● TEXT EXTRACT:
★ ★ ★

The national debt: a. doubled between 1950 and 1975, and doubled again between 1975 and 2008. b. doubled between 1950 and 1975, and by 2005 it was over fourteen times its size in 1975. c. was four times larger in 1975 than it was in 1950, and then doubled between 1975 and 2005. d. stayed at approximately the same amount between 1950 and 1975, and doubled between 1975 and 2005.

b (doubled since 2008)

Paying off the entire national debt at one time would: a. have no effect on the economy. b. cause a massive inflow of money from other countries. c. transfer income from taxpayers to holders of government securities. d. force the government to run large deficit budgets to get the funds for the payment

c

One of the costs of the national debt is the amount of interest paid to maintain the debt. All other things being equal, interest payments on the debt will fall if: a. interest rates fall. b. the total debt declines. c. the federal government runs a surplus budget. d. all of the above.

d

Paying off the entire national debt would: a. cause dollars to leave the U.S. b. have a contractionary effect on the economy. c. tend to benefit persons in upper income groups. d. all of the above

d

The largest portion of the national debt is held by: a. foreign governments. b. Federal Reserve Banks. c. the federal government. d. private domestic and foreign investors such as individuals, banks, and corporations.

d

The national debt should NOT be paid off quickly because of: a. the surplus budgets required to pay off the debt. b. the outflow of funds to pay foreign holders of the debt. c. the redistribution of income resulting from paying off the debt. d. all of the above are reasons not to pay off the debt quickly.

d

When the federal government borrows money: a. it publicly announces the amount it intends to raise. b. it borrows from those lenders that offer funds at the lowest interest rates. c. potential lenders submit applications stating how much they are willing to lend, and at what rates. d. all of the above.

d

Which of the following statements is true? a. The U.S. national debt is about $3.0 trillion. b. Most of the national debt is held by foreign investors. c. Treasury bills are long-term securities that mature in ten or more years. d. Approximately 15 cents of every dollar that the federal government spends is for interest on the national debt

d (30 cents now)

★ ★ ★

● INFORMATION SUPPLIED:
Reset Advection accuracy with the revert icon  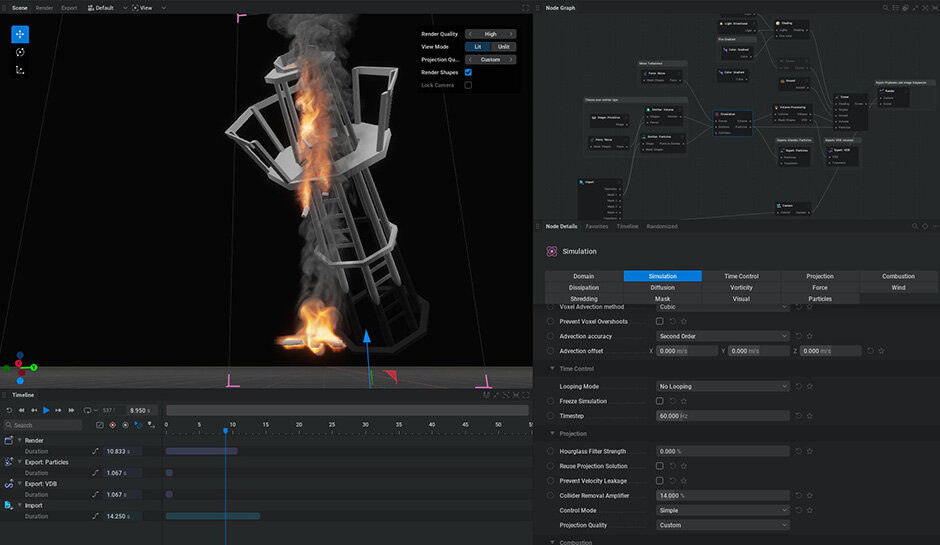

★ ★ ★

● PARTS OF THE EXERCISE:
1. In the national debt quiz, who holds the largest portion of the national debt?
2. Write the next part of the national debt quiz, following on from its final item.

● RESPONSES TO THE EXERCISE:
1. Private domestic and foreign investors such as individuals, banks, and corporations.

2.
To pay off the national debt by 2010, every man, woman, and child in the United States would have had to contribute close to: a. $32.00. b. $320.00. c. $3,500.00. d. $32,000.00.

d (60000 today)

From the 1980s through 2009, the national debt as a percentage of GDP: a. increased. b. fell and then increased. c. increased and then fell. d. increased, fell, and then increased again

d

Which of the following is closest to the burden of the national debt as for a family of four in 2010? a. $120. b. $1,200. c. $12,000. d. $120,000.

d (over 200000 today)

A U.S. Treasury bill matures: a. on demand by its holder. b. in less than one year from its date of issue. c. two to ten years from its date of issue. d. ten years or more from its date of issue.

b

A U.S. Treasury bond is: a. purchased by both U.S. and foreign investors. b. a government security that matures in 30 years. c. used to finance government borrowing to cover deficit spending. d. all of the above.

b

Crowding out occurs when government borrowing reduces: a. savings by households and businesses. b. borrowing by households and businesses. c. income-determined spending by households and businesses. d. all of the above.

b

The interest cost of maintaining the national debt is referred to as: a. debt loss. b. debt service. c. interest penalty. d. interest adjustment

b

The total accumulated debt of the federal government due to deficit spending is called the: a. surplus debt. b. national debt. c. Congressional debt. d. deficit spending debt

b

Which of the following statements about crowding out is FALSE? a. It results when the government runs deficit budgets. b. It stimulates economic growth by directing funds to the government. c. It results from the interest rate sensitivity of households and businesses. d. It occurs when borrowing by the government reduces borrowing by households and businesses.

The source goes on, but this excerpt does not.